— Excerpt provided —
^^^^^^^^^^^^^^^^
Christmas Trees, Colored Lights, and Not Being an Asshole Anymore
When I was young, my dad took great pride in hauling his family out, saw in hand, on the coldest day of the year to date (WITHOUT FAIL) to a Christmas tree farm. We would spend what felt like an eternity freezing our asses off as we followed my father, the modern Meriwether Lewis of merriness, as he stalked about the farm looking for the *perfect* tree.
What followed can be easily pictured if one remembers the scene in A Christmas Story where the father wrestles with the ancient heating system. "Some men painted in oils, others worked in pastels. My old man wove a rich tapestry of profanity that still hangs over Lake Michigan to this day..." That my mother did not threaten divorce once during these attempts to wrestle a tree atop a 1991 Chrysler minivan is a testament to her character.
My parent's tree was always a hodge-podge of ornaments collected from travel and family, an explosion of color, each ornament having a story. So many, in fact, that decorating the tree used to take two or more hours and involve no fewer than three fights. Underneath it all, however, the tree HAD to have colored lights. Colored lights are what make it a Christmas tree. This point was nonnegotiable and, truly, wasn't an issue until I became a teenager and started to develop opinions about design and aesthetics.
I also became an asshole, as teenagers are wont to do.
I ridiculed him for the outlandish tree, comparing it to the trees in my friends' houses, which were color coordinated and curated, with white lights and elegant ribbons and ornaments that all matched on a theme. All I wanted were white lights. Was that too much to ask?
If you knew my dad at all, it will come as no surprise to you that he listened patiently and thoughtfully as I stated my case and then kindly and gently told me to fuck right off. When I was grown, I could have whatever the hell kind of tree I wanted. But any tree under his roof would always have colored lights.
My dad is dead and I haven't put up my own tree since his passing. I've helped to put up my mother's these past three years and it is, as ever, a cacophony of color and memory that is equal parts comforting and excruciating to assemble. Who is going to hang the Smoked Trout ornament (my father's)? Or the penguin with a martini glass? (Again, dad's.) Who is going to tell me that I didn't have enough lights on the damn thing or instruct me which branches needed better fluffing?
^^^^^^^^^^^^^^^^
— Data supplied —
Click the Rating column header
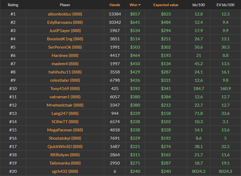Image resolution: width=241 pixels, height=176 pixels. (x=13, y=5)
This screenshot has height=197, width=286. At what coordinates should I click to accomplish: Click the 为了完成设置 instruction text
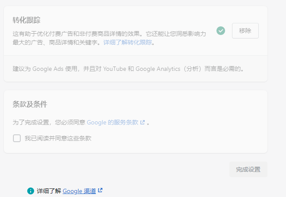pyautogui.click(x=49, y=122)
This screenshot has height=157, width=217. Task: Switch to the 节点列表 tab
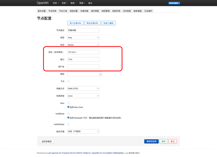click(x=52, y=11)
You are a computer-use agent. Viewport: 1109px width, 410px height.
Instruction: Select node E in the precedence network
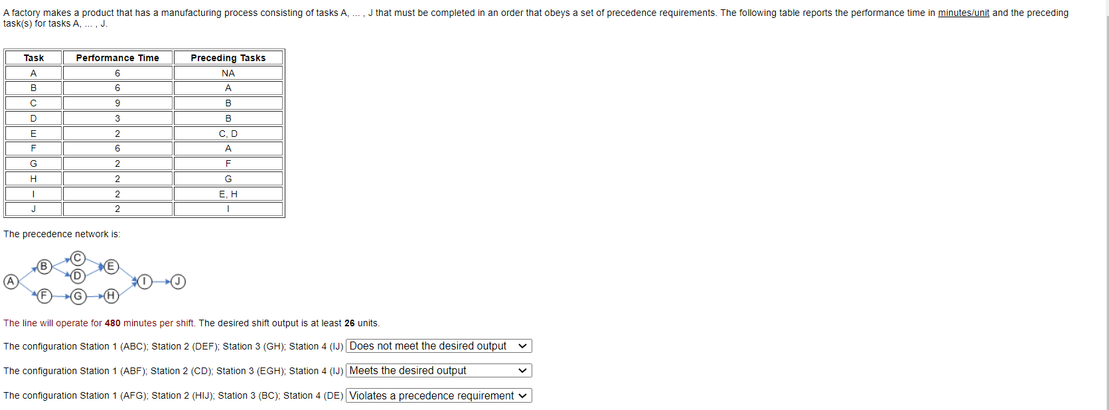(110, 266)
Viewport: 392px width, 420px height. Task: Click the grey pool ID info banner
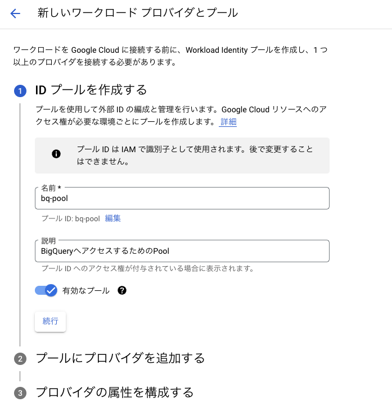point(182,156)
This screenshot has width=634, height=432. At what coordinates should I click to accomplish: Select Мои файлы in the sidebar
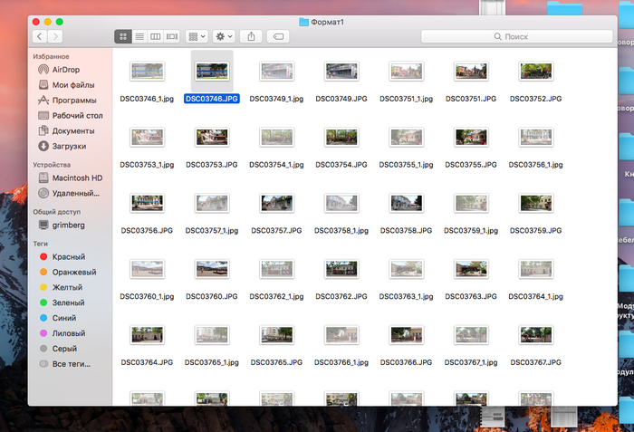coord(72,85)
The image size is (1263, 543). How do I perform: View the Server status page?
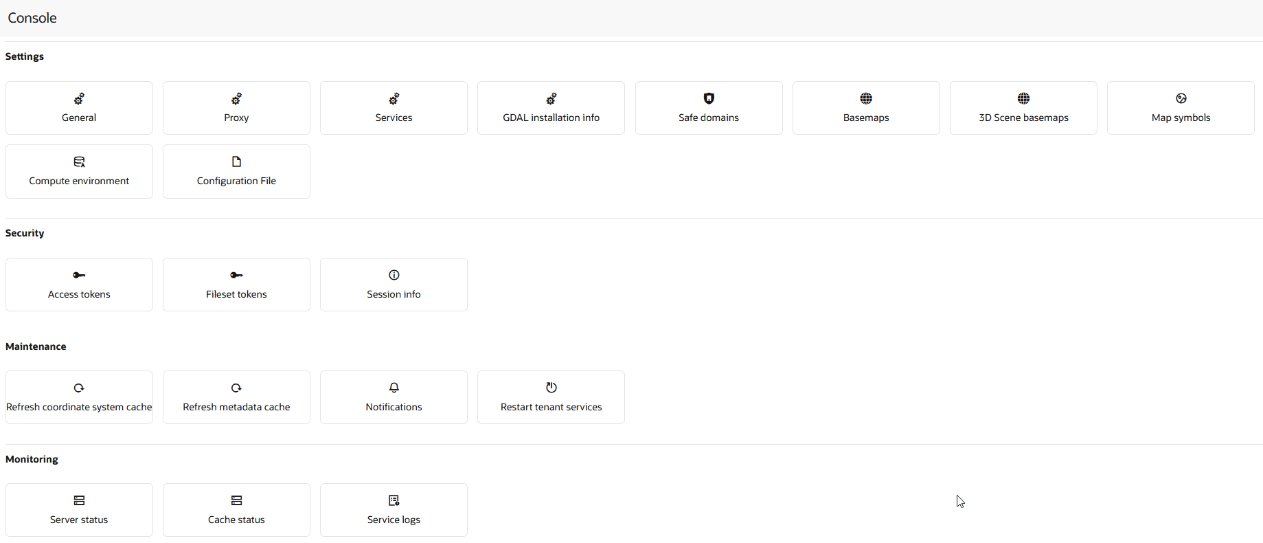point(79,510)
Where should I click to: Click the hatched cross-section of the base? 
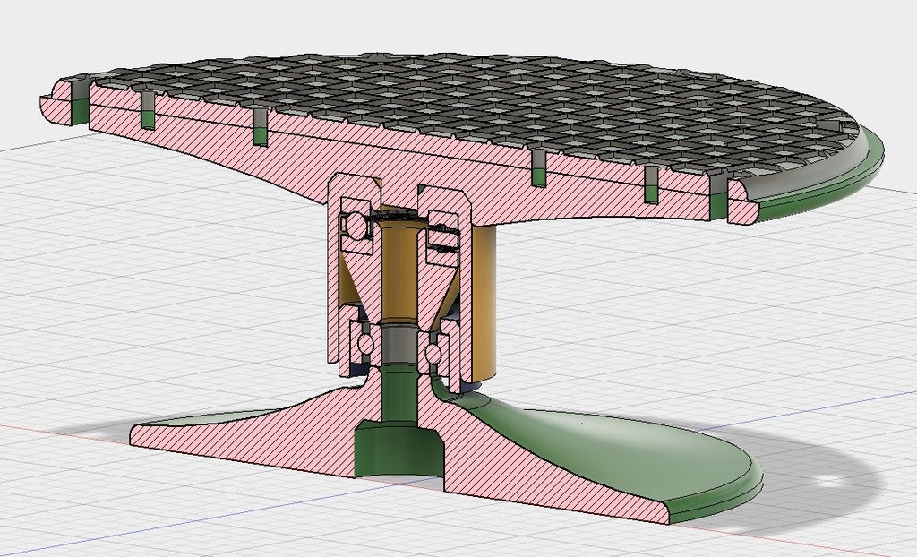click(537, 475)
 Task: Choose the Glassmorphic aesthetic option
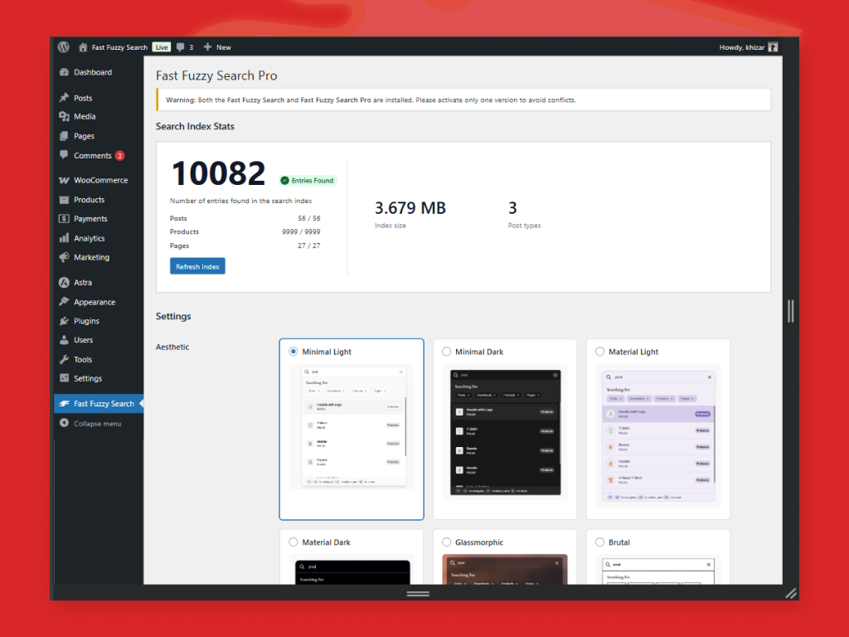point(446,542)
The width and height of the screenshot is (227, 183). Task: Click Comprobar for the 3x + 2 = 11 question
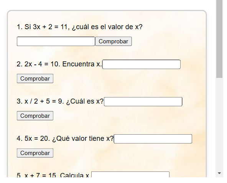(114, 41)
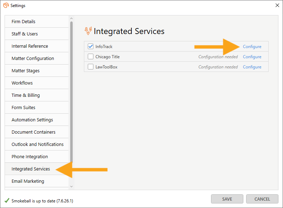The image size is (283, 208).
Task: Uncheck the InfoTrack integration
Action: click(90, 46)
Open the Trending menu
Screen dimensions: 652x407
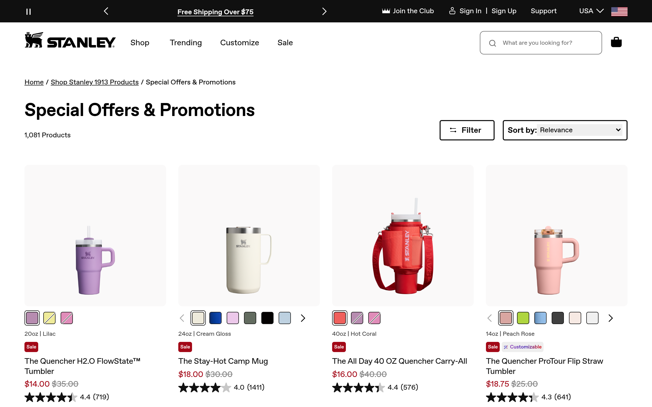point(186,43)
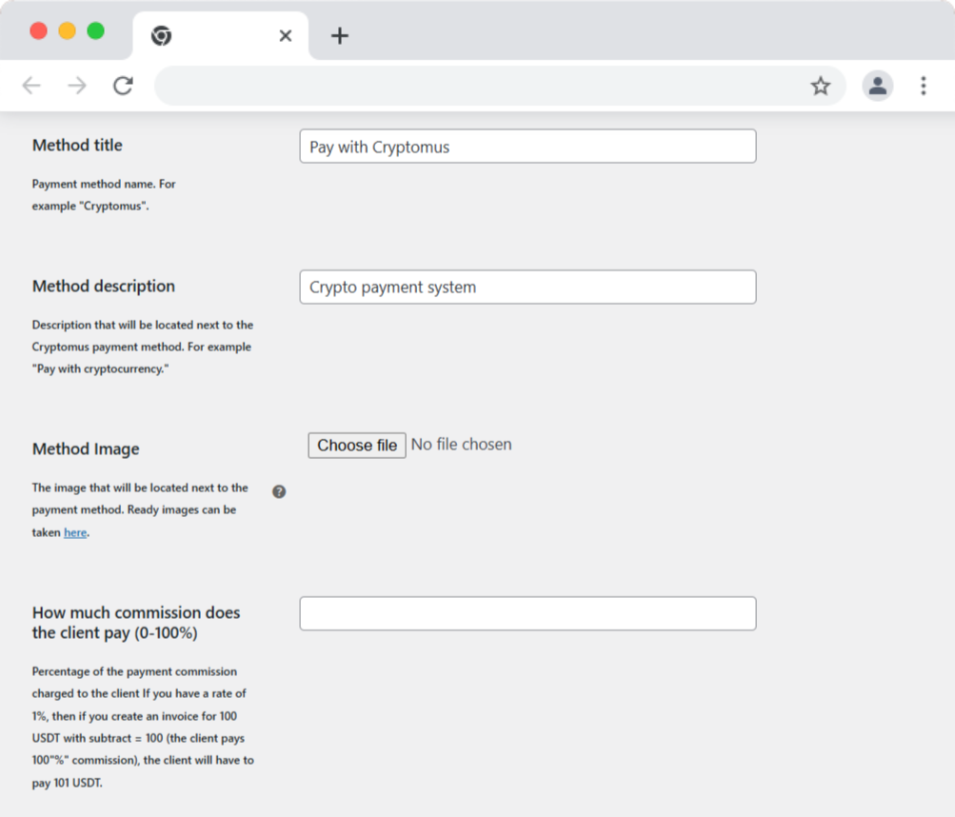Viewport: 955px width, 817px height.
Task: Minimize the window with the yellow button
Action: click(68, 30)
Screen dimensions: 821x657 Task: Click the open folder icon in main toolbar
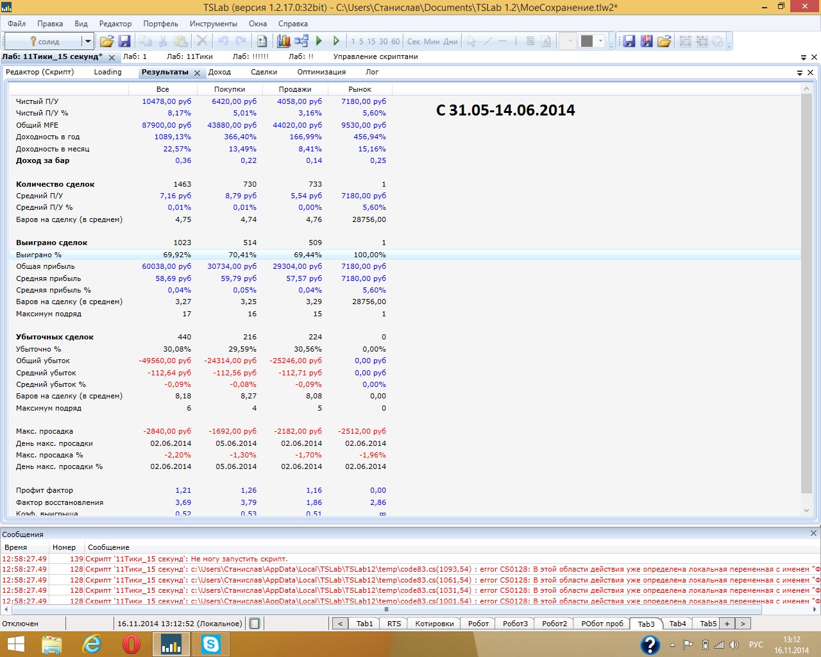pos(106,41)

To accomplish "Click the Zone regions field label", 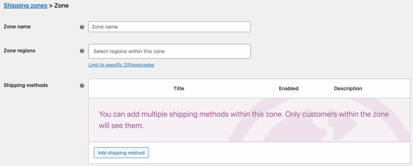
^^^^^^^^^^^^^^^^
— What the task asks —
Carry on the essay about Christmas trees and colored lights, starting after its last sentence. The listing plays no part in this.

— Answer for the task —
And who is going to put up the star? That ancient, ANCIENT blue acrylic topper that once belonged to my dad's grandfather, a man I never met but felt I knew just the same? Me, I suppose, as the one member of the family gifted with anything resembling height or balance.
But that's not my job. The star, the penguin, the smoked trout - those are my dad's jobs. And yet he is not here.
My daughter is two and hasn't quite worked out that Santa isn't Elmo's daddy and that Rudolph isn't one of the backyard deer that eat our trees. But my husband and I decided that we would be putting up our own tree again this year. For our daughter. For my dad.
We pulled it out of the garage and I set to work stringing the tree with lights - WHITE LIGHTS.
If you know me at all, it will come as no surprise that as soon as I plugged the last strand in and took a step back to admire my handiwork, I fucking hated it. The lights were sterile, boring, and, worst of all, made our tree look like a real asshole, something which I had not considered possible for a tree.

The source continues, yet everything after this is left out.